住友林業は2月7日、IHIとの合弁会社「NeXT FOREST」を設立、熱帯泥炭地を適切に管理するコンサルティングサービスを開始した。両社は21年6月にこれらの事業に向け、業務提携契約を締結しており、新会社設立によって、熱帯泥炭地の評価手法の確立や国際的なスタンダード化を目指し、両社が連携して技術を開発していく。出資比率は両社とも50%。代表取締役には住友林業資源環境事業本部の加藤剛氏とIHIの志佐陽氏が就く。
主にインドネシアの熱帯泥炭地を対象としたコンサルティング事業を開始。
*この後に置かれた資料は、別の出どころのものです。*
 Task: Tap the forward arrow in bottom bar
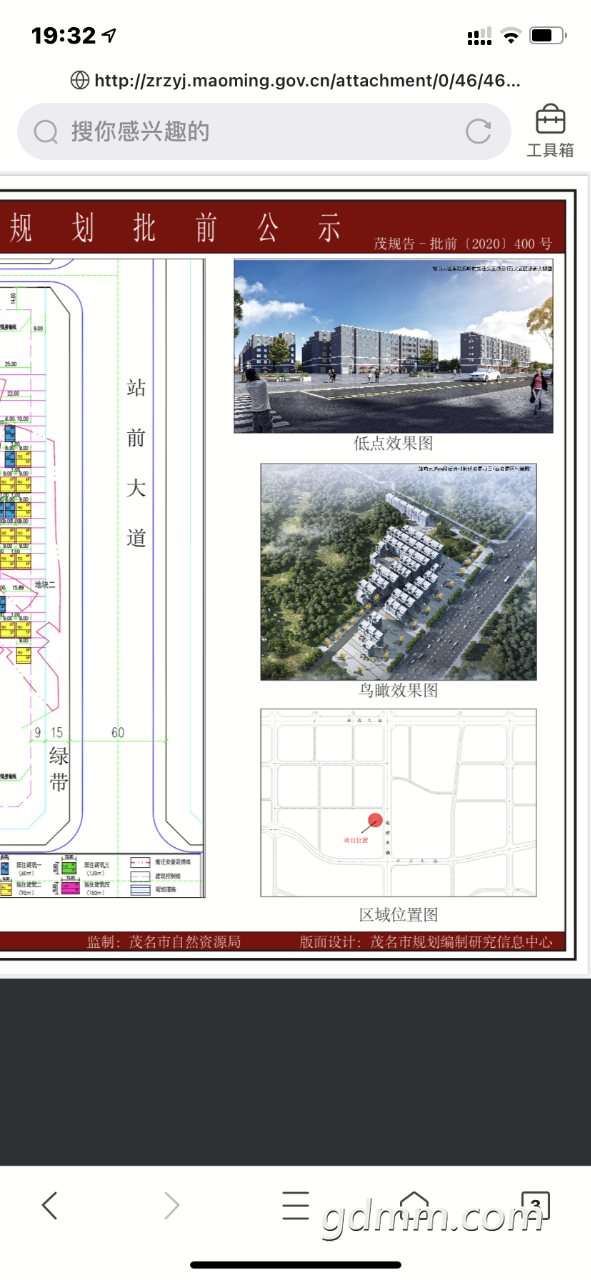pyautogui.click(x=171, y=1206)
管理技術を基にサービスを提供すると共に、適切な泥炭地管理を行うAIモデルと地下水位、気象情報をリアルタイムでモニタリングする観測システムの導入を予定。住友林業が構築したインドネシアの熱帯泥炭地における高精度な地上観測システムや2010年にから蓄積した熱帯泥炭地のデータをベースに、IHIが航空・宇宙分野で培ったドローンや人工衛星データの利用技術、気象観測・予測技術を掛け合わせる。
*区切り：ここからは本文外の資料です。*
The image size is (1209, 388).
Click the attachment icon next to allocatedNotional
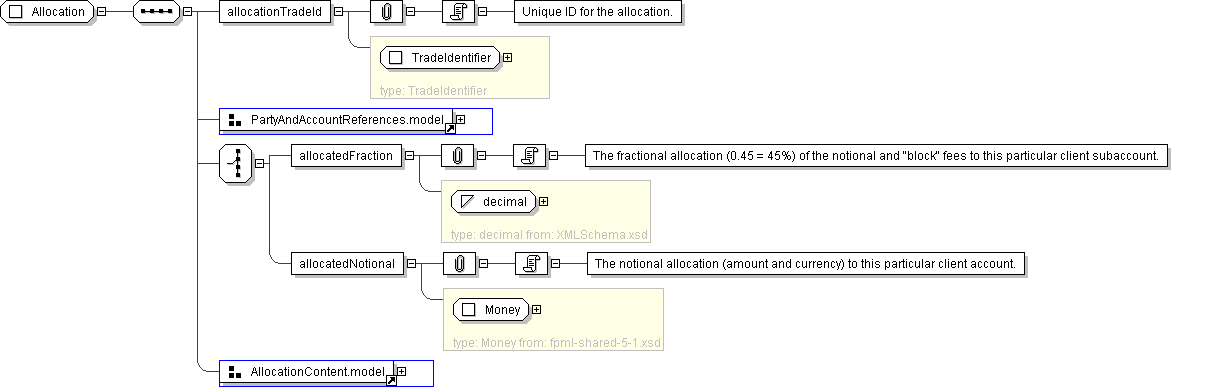458,263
将来的にはCO2排出と森林火災に悩まされてきた植林企業や農園企業などにAIモデルなどの開発導入によって、短期間で適切な管理計画を提案することで、温室効果ガスの排出の削減を図る。また、木材生産の「経済林」と生物多様性や水循環など自然資本の価値を守る「保護林」を設定するなど、住友林業独自のコンサベーションネットワークを構築し、経済性と社会環境の持続を両立する熱帯泥炭地の適切な管理を目指す。
さらに森林や土壌におけるCO2吸収量や炭素固定量を正確に測定し、自然資本の価値を適切に評価することで、生物多様性や水循環の保全、地域社会への貢献といった自然資本としての付加価値を加えた「質の高い炭素クレジット」創出の事業化を目指す。